2026.06.27 お知らせ

CNNで猫を判別:3×3畳み込みと32×32画像の読み解き

CNNで猫を判別:3×3畳み込みと32×32画像の読み解き

いまの検索トレンドに「cnn」が入っています。ここではニュース局ではなく、機械学習のCNN(Convolutional Neural Network/畳み込みニューラルネットワーク)を取り上げます。2026年現在でも、画像認識の土台として使われ続けています。今日は「3×3のフィルタをどう動かすの?」という一点にキュッと絞り、手を動かす前に“頭の中で動かせる”ようになることを目指します。

目次

  1. CNNの芯:3×3フィルタは何をしている?
  2. 形の変わり方:32×32からのサイズ計算
  3. プーリングとストライドのちがい
  4. ミニ実験メモ:小さなモデルを頭の中で動かす

1. CNNの芯:3×3フィルタは何をしている?

3×3の小さな窓(カーネル/フィルタ)を画像の上でスーッと滑らせ、重ね合わせた結果を足し算します。 – エッジ検出: 左右の明るさの差に反応(縦線ピン!) – 模様検出: 点々や格子に反応(トントン) – 複数のフィルタを重ねると、輪郭→パーツ→物体へと“見る力”が育ちます。 活性化関数(たとえばReLU)は、暗いところは0にして明るい反応だけを残すスイッチの役目。

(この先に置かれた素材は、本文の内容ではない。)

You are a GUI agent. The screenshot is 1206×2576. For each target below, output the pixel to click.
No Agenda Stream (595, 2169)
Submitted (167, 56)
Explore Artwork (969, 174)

ノイズを「バサッ」と落として学習を安定させます。

2. 形の変わり方:32×32からのサイズ計算

サイズがどう縮むかは式で一発です。 出力サイズ = floor((入力 − カーネル + 2×パディング) / ストライド) + 1

具体例で手触りをつかみます。 – 入力: 32×32(白黒1チャンネルを想定) – カーネル: 3×3 – パディング: 1(周りに1マスふちどり) – ストライド: 1(1マスずつ移動) このとき出力の高さ・幅は floor((32−3+2)/1)+1 = 32。つまり、形は変わらず情報だけが「切り取り強調」されます。 一方、ストライドを2にすると floor((32−3+2)/2)+1 = 16。半分の大きさに「ギュッ」と詰められ、計算量も減ります。 さらにフィルタを例えば64枚用意すると、出力は「16×16×64」。チャンネル数が増えるのは「いろんな見方の写真」を束ねるイメージです。

3. プーリングとストライドのちがい

どちらも縮める手ですが、役割が少し違います。 – 畳み込みのストライド2: 見る窓を動かす間隔を広げて、特徴を抽出しながら圧縮。学習する重みがある。 – プーリング(例:2×2, ストライド2): 4マスのうち最大や平均だけを残す固定操作。位置ズレに強くなる「ゆるし」を与えます。 実務では「畳み込み(S=1)→ReLU→プーリング」か、「畳み込み(S=2)→ReLU」を積み木のように重ねます。目的が「精度最優先」なら情報を落としにくいS=1派、「軽さ最優先」ならS=2派、という選び分けが直感的です。

4. ミニ実験メモ:小さなモデルを頭の中で動かす

猫と犬の小さな写真で想像実験をします。 – 入力を32×32×3(カラー)に統一。 – 畳み込み1: 3×3, パディング1, ストライド1, フィルタ32 → 出力は32×32×32。輪郭と色の変化にピクッと反応。 – プーリング: 2×2, S=2 → 16×16×32 に圧縮(情報は濃縮、位置は少し曖昧に)。 – 畳み込み2: 3×3, P=1, S=1, フィルタ64 → 16×16×64。耳や目のパーツに強く反応。 – 全体を平均するGlobal Average Poolingで1×1×64へ。最後に全結合で猫/犬の2クラスに変換。 ここまでで「どこが反応しているか」を可視化すると、猫の耳の先や目の縁が光ります。つまり、3×3の“のぞき窓”がパーツ単位で手がかりを拾っている証拠です。

まとめ

検索トレンドに上がる「cnn」を、機械学習のCNNとして、3×3ストライドに焦点を当てて説明しました。式でサイズがスッと計算できれば、モデル設計は怖くありません。2026年時点でも、軽量化が要るモバイルやエッジでは畳み込みが主力です。まずは紙に「32→16→16」と形の変化を書き出し、頭の中でフィルタを“ぺたぺた”動かしてみてください。理解がグッと深まります。